Дыхание резко сковывает, я замираю. В ушах звучат истошные звуки «бам, бам, бам!» Огромные лазурные глаза слишком близко, сердце екает, вспышкой разносит тепло по венам. И я почему-то опускаю взгляд с его черных ресниц на пухлые манящие губы, которые мягко приоткрываются…
…но только, чтобы произнести:
— Ты ревнуешь меня, Лиззи.
— Не ревную, — протестую я.
— Просто признайся.
— Так ты играешь ради меня? Пфф… зря стараешься.
— Черт! Просто признайся, Лиззи! — рявкает мне в лицо. Дышит рвано. Ломано. — Давай… остановимся… больше не будем… воевать…
— Ты сам виноват! Дружить нам никак!
— А мы и не будем дружить, — хрипит он, медленно проводя языком по своей губе. — Не будем…
— Тогда что?
— Сама знаешь, — шепчет с придыханием.
— Не знаю, — отрицаю упрямо.
Кабинка останавливается. Марк поднимается, помогает мне встать. Снимает с себя шарф и накидывает на мои плечи.
— Решайся уже, Синичкина, — бросает равнодушно, будто и не было этой странной сцены секунду назад и выходит.
А я смотрю ему вслед, пытаясь затушить полыхающий внутри огонь.
Глава 20
Буря
— Марк, Ма-аарк, — не сразу осознаю, что это не сон. — Я не могу открыть двери, Марк…
Ее голос такой приятный, мелодичный.
И испуганный… Почему?
— Давай еще немного поспим, — с трудом ворочая языком, сгребаю хрупкую талию, носом утыкаюсь в мягкие ароматные волосы. Веду ладонь вниз, задирая край ее свитера. Подушечки пальцев ласкают нежную шелковистую кожу живота.
Вспыхиваю, словно спичка.
Но дикий вопль не дает насладиться бурными ночными фантазиями. Рука замирает, и только непослушные мысли продолжают нагнетать полет возбуждения.
— Марк! Маа-а-арк! Это же я… Синицына!
— Ага. Синичка моя, — хриплю полусонно. — Ты так вкусно пахнешь… идеально…
— Спасибо, конечно, — гневно шепчет плод моих несбыточных желаний. В голосе явно ощущается тревога, но вырывающиеся искры восторга ей не скрыть. — Мне очень лестно.
— Ммм… клубничкой со сливками… — продолжаю мычать, заводясь не на шутку. — Хочу тебя. Одуреть как хочу.
Сон чересчур реалистичен. Раз уж на то пошло, воспользуюсь ситуацией.

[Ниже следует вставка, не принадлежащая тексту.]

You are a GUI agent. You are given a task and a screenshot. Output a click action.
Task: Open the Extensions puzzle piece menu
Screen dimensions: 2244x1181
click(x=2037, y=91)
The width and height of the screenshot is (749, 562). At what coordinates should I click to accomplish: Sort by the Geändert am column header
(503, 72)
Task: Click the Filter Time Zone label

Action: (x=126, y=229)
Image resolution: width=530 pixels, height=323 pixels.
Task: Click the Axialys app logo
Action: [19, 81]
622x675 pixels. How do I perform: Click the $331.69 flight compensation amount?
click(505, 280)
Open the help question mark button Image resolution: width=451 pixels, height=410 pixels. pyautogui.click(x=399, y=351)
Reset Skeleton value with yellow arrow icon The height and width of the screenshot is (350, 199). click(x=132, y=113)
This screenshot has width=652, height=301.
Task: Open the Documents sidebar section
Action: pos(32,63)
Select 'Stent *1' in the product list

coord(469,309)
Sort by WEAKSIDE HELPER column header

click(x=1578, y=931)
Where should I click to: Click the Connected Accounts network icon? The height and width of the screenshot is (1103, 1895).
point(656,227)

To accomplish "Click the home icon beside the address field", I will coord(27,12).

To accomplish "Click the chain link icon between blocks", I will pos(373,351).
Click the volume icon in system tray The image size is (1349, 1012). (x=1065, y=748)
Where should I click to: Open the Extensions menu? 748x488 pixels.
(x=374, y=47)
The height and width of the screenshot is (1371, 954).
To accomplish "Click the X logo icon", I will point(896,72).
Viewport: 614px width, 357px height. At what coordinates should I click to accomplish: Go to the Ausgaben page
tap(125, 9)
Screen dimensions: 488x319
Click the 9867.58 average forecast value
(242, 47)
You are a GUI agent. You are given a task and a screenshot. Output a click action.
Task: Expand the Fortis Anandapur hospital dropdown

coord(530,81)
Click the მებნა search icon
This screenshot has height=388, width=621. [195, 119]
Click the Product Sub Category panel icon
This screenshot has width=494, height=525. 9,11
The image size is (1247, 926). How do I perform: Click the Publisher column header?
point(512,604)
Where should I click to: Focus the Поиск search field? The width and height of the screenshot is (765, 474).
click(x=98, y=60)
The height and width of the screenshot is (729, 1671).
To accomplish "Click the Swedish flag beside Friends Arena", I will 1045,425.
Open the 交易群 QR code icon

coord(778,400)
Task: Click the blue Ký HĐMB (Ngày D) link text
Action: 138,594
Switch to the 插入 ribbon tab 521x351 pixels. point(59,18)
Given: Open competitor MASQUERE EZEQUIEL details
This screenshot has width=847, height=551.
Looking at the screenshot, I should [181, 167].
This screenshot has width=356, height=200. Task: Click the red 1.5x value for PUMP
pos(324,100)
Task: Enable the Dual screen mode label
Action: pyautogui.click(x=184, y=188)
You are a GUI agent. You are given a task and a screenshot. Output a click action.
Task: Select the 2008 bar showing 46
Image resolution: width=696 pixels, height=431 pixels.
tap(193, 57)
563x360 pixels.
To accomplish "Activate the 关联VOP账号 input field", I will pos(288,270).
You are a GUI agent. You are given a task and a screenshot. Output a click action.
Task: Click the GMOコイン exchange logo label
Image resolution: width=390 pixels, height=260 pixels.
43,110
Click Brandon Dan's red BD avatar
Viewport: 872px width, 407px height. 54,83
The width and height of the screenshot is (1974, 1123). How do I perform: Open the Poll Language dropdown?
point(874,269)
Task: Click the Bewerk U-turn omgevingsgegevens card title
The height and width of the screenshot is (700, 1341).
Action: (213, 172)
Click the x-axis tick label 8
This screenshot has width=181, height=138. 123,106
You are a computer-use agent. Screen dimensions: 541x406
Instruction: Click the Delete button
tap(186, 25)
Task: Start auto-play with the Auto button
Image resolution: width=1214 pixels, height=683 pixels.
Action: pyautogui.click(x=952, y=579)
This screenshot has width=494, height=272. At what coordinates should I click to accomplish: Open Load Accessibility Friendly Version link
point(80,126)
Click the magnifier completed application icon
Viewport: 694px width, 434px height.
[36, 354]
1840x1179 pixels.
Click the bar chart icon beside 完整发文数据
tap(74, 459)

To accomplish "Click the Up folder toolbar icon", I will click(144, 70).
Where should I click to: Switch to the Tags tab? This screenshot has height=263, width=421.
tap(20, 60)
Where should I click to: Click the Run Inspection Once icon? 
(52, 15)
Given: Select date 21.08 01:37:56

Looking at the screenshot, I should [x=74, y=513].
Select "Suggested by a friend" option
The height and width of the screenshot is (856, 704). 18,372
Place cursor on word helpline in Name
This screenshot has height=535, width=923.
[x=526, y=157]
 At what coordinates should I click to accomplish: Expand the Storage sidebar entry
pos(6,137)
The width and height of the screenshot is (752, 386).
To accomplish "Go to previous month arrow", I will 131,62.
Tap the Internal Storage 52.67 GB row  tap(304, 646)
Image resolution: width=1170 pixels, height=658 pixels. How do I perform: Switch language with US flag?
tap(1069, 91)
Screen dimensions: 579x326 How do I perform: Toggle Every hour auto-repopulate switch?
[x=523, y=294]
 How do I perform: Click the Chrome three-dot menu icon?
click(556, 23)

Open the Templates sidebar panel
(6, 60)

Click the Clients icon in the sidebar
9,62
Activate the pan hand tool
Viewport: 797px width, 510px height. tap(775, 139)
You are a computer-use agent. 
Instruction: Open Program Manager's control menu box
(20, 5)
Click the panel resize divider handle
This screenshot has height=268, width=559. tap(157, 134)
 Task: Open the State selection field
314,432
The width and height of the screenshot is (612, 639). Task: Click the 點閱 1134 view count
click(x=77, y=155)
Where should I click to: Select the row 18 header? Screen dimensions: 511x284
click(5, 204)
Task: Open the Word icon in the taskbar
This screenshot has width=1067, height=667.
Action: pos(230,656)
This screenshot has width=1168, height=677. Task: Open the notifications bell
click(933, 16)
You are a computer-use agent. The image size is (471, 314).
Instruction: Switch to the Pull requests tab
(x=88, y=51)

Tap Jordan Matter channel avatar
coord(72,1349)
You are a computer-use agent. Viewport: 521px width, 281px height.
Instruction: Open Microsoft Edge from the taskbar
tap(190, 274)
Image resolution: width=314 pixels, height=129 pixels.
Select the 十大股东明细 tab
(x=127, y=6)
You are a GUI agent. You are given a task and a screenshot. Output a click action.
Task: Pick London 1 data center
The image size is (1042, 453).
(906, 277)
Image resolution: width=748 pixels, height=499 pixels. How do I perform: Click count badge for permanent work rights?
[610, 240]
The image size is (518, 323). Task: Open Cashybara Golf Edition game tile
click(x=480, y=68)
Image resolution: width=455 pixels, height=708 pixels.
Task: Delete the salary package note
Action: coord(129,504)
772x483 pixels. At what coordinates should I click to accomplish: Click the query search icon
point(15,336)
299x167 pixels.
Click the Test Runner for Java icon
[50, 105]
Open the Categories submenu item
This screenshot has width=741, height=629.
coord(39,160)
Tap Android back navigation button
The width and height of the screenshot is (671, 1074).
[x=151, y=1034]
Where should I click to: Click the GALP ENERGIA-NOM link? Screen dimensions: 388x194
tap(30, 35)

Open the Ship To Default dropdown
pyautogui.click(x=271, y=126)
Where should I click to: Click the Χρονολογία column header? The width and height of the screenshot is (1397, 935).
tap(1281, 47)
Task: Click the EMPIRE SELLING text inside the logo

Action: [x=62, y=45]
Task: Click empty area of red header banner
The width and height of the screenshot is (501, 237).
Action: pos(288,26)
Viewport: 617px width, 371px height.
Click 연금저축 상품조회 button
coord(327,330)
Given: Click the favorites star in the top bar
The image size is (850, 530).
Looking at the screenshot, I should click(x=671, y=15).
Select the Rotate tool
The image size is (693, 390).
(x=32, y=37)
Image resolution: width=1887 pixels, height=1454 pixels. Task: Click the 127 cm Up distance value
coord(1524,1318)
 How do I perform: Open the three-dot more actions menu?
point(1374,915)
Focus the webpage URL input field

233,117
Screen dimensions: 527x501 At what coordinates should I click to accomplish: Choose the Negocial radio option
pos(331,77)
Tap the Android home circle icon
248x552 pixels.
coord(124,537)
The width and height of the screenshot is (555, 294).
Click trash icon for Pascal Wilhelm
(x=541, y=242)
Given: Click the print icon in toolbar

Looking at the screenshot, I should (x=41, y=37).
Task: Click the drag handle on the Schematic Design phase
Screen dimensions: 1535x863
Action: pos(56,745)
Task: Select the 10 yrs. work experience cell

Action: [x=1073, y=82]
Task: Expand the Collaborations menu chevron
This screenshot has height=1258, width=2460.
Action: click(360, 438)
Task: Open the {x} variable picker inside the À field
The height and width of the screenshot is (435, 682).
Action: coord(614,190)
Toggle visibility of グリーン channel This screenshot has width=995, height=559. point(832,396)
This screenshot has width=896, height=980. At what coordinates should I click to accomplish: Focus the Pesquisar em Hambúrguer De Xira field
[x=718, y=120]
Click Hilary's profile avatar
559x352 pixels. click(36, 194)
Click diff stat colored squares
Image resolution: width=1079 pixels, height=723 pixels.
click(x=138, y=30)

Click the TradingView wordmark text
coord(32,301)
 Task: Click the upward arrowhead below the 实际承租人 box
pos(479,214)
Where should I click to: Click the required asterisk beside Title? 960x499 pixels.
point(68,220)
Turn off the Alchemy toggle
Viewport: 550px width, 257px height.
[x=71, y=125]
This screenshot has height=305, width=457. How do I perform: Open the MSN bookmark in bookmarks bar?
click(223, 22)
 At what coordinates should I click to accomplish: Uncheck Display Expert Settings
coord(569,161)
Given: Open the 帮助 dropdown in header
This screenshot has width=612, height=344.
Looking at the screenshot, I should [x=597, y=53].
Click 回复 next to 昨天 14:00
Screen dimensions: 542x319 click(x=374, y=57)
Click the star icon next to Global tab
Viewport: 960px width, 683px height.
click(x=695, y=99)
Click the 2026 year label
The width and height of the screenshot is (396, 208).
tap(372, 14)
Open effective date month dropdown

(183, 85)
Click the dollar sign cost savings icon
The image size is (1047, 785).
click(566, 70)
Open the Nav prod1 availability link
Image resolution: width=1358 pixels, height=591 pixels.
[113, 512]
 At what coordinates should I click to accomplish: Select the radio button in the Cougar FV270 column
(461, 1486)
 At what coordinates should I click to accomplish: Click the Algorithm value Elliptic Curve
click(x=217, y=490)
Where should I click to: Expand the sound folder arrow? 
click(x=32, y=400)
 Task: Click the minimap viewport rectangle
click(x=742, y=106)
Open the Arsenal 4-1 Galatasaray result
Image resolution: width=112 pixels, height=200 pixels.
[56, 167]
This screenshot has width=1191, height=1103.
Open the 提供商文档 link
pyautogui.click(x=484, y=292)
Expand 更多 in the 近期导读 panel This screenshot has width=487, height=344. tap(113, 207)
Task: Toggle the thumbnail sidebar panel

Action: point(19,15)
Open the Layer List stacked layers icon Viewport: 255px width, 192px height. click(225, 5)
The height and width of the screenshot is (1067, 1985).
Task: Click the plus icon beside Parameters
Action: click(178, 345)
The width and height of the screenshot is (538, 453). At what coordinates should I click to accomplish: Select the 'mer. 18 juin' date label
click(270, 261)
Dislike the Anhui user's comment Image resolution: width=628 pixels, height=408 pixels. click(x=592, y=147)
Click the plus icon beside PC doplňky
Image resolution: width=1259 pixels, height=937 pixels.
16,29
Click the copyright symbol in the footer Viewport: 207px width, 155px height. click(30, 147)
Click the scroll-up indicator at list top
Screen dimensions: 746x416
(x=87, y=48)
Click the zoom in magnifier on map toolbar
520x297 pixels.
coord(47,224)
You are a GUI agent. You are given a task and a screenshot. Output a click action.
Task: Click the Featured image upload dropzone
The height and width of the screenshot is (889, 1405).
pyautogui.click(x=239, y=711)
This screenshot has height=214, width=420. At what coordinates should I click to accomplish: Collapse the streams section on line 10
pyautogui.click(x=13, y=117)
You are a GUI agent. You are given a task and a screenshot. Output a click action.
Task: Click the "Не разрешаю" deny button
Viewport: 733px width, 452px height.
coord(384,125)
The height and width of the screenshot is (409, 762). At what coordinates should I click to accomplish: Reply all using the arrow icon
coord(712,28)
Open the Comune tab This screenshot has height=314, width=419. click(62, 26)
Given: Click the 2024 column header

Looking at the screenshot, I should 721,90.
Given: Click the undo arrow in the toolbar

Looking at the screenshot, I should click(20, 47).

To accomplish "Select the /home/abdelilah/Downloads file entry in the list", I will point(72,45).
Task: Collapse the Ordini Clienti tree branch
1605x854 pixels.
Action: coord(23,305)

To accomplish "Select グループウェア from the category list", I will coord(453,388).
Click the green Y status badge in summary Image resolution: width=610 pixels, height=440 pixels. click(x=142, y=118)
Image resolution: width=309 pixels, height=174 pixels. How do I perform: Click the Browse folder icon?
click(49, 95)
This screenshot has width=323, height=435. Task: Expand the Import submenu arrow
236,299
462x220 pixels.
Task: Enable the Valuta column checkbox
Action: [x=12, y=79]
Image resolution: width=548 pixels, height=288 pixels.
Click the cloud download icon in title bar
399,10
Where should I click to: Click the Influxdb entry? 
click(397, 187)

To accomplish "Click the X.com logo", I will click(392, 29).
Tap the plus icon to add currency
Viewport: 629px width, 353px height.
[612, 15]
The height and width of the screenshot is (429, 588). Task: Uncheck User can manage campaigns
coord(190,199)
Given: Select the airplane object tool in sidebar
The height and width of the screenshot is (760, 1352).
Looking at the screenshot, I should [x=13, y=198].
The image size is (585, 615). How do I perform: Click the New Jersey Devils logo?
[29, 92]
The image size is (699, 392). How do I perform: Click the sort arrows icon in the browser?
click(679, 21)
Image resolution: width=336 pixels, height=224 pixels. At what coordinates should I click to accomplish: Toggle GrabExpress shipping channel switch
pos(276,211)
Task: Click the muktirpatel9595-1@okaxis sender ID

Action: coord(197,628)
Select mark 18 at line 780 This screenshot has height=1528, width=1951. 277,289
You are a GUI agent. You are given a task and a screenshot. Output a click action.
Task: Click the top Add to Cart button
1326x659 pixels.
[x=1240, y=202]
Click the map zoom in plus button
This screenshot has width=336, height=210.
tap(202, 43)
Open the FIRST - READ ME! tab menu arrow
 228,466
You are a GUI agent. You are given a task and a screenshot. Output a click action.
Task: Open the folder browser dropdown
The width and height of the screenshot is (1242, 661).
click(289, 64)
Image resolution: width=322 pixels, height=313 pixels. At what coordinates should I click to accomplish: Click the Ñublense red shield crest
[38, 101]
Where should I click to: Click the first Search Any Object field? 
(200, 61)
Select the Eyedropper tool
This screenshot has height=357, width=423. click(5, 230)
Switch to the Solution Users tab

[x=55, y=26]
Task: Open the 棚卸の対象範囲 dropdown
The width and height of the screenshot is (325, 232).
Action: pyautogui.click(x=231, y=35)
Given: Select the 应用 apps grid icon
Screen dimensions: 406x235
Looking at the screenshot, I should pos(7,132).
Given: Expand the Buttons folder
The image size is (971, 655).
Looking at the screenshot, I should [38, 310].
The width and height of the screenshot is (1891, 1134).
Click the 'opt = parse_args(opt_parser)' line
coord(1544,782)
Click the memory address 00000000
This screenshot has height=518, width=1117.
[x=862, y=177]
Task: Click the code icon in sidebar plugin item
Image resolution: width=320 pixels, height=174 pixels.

Веду руку выше, обвожу маленький пупок по кругу. Шелк покрывается вихрем мурашек.
— Аррр… — рык и волшебный шлепок по руке.
Довольно-таки болезненный.
— Ты даже во сне сопротивляешься, — озвучиваю не менее болезненную истину. — Расслабься…
— Марк, прекращай меня лапать! — выдает с истерикой, отпинывая мое податливое, почти безжизненное тело. — И просыпайся уже! Сколько ты еще планируешь валяться в отключке?! Нам нужно выбираться!
— Не понял, — пытаясь разлепить веки, натыкаюсь лишь на безграничную, полную ужасающих завываний темноту.
Бошка трещит, разобрать ничего не могу. Рядом кто-то явно копошиться.
Что за фигня? Я должен быть один.
Следующий увесистый толчок приходится в бок живота. Дыхание резко сковывает.
— Аучччч… — шипит.
Разве в данном случае не мне полагается шипеть?
— Не понял… — как дурак повторяю.
— У тебя на боку стальные мышцы? Как такое возможно? Ты что-то подложил под футболку? Из-за тебя я кажется ногу сломала. Ааа… больно… пфффффф… подуй, а?